Clearly then, these five petitioners can derive no rights frpm section 80-a of the Civil Service Law.
To the extent that it seeks relief for petitioners Decker, Powers, Maize, Bartel and Widgett under sections 80-a or 81
To the degree that Decker, Maize, Bartel and Widgett assert claims to transfer rights as veterans, those petitioners have the burden of proving that there are or were vacant positions to which they were entitled to be transferred under section 86 of the Civil Service Law. They have failed to shoulder this burden. Ironically enough, section 86 of the Civil Service Law, by its express terms, has no application to persons encompassed by section 80-a of the Civil Service Law. Be this as it may, the petition is denied as to those claims and the proceeding is dismissed. In the interests of justice, those four petitioners are granted leave to replead their purported section 86 claims with specificity. (Cf. Matter of Jones v Carey, 55 AD2d 260, 265-266, supra.)

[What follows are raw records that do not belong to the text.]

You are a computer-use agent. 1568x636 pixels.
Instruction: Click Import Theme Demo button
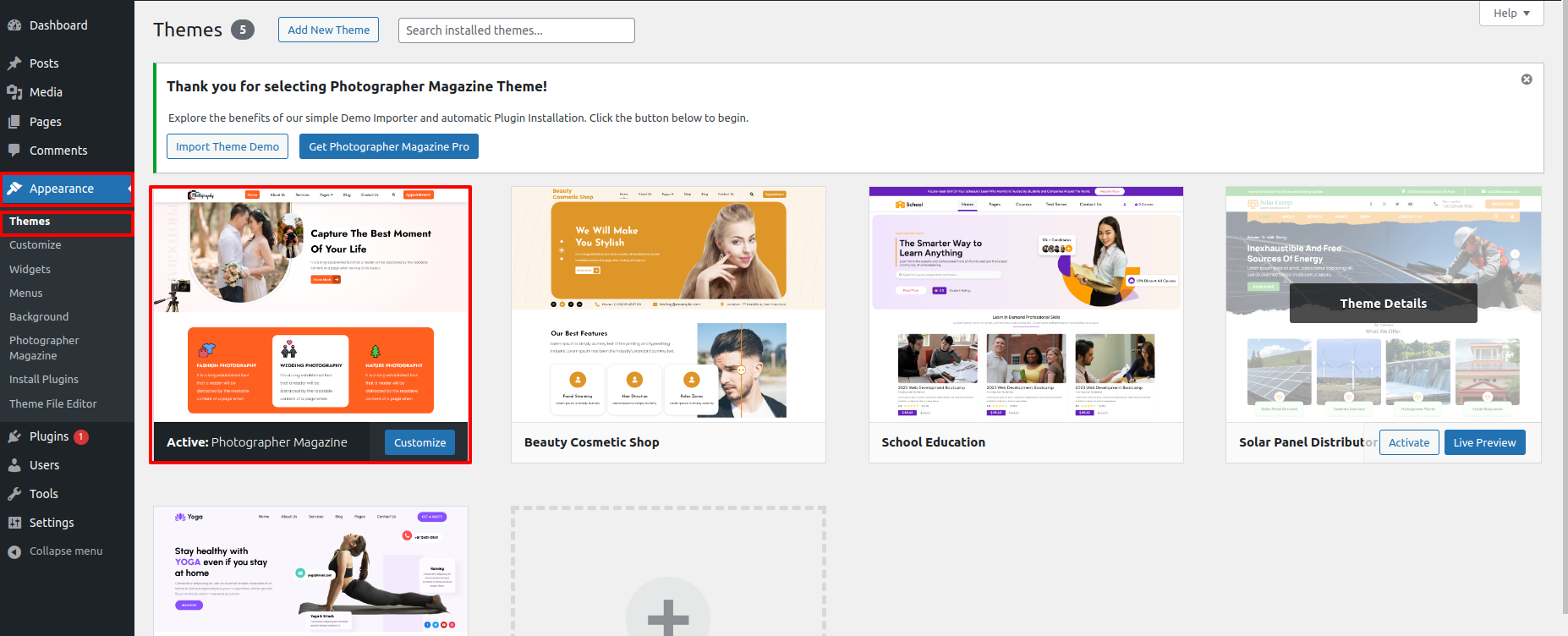(228, 146)
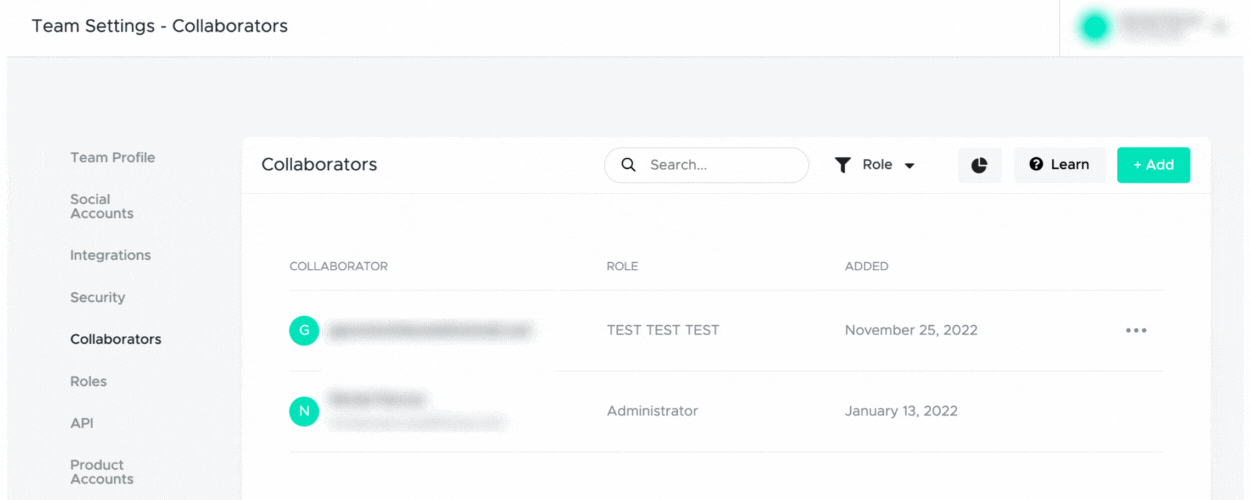1250x500 pixels.
Task: Select Integrations in the sidebar
Action: point(110,255)
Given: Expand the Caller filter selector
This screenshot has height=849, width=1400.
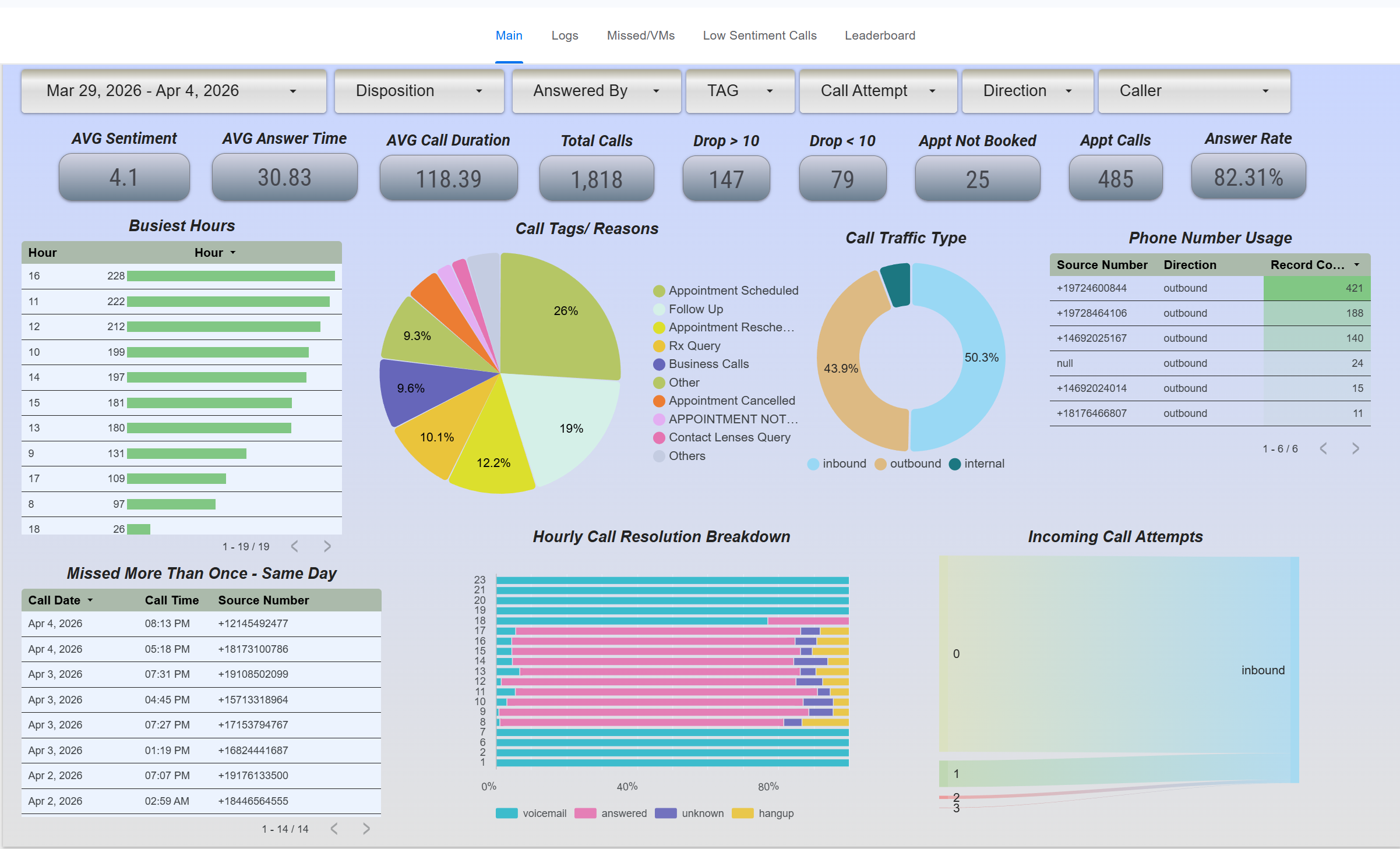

As has been previously indicated the petitioner Elizabeth Crawford displaced the now dropped party, Betty Yudell, in the aftermath of the abolition. Betty Yudell has since been reinstated. Assumably, Elizabeth Crawford may have been ousted by that reinstatement. At any rate, the pleadings provide no information as to her present status. Consequently, the petition is denied as to her and the proceeding is dismissed against her, with leave to replead if she be so advised.